L'archétype des « places royales » françaises
modifierEn France, ce procédé architectural et d'urbanisme s'est beaucoup développé à partir du XVIIe siècle, lors des grandes opérations d’embellissement[5] des villes, au sortir de la période médiévale où les villes étaient enfermées dans leurs remparts. Un soin particulier est apporté à la symétrie et l'uniformité des façades.

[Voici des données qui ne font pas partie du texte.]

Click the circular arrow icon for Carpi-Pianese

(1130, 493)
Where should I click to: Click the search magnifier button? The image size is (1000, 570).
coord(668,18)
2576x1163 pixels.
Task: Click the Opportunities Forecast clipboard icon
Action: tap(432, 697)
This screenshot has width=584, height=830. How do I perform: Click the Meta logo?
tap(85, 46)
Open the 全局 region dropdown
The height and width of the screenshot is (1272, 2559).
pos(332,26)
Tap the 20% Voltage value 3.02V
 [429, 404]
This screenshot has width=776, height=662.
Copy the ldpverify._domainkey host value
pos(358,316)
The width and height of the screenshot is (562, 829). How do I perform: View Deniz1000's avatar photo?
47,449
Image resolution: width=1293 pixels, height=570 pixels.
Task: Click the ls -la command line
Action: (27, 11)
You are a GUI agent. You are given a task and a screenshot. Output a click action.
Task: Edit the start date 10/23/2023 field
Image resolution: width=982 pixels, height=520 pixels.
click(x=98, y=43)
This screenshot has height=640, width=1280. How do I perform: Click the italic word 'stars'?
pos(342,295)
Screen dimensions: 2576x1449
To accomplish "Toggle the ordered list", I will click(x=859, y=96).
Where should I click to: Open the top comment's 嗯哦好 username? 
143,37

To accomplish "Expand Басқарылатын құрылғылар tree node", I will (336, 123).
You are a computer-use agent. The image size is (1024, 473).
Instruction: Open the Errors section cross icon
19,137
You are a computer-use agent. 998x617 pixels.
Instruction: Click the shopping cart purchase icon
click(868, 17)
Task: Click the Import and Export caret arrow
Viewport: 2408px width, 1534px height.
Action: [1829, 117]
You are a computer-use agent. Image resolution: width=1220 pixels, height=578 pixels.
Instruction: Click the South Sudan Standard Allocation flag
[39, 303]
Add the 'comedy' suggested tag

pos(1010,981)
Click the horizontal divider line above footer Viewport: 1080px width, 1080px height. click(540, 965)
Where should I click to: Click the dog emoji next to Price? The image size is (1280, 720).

Les exemples les plus aboutis se retrouvent en particulier dans les "places Royales". Selon l'historien de l'art Pascal Piéra elles peuvent être décrites ainsi : « création française originale née de l'alliance d'une place ordonnancée et de la statue du souverain, la place royale est le plus souvent une place enclose dans un ensemble de maisons ou d'hôtels, tous identiques, dits à programme »[6].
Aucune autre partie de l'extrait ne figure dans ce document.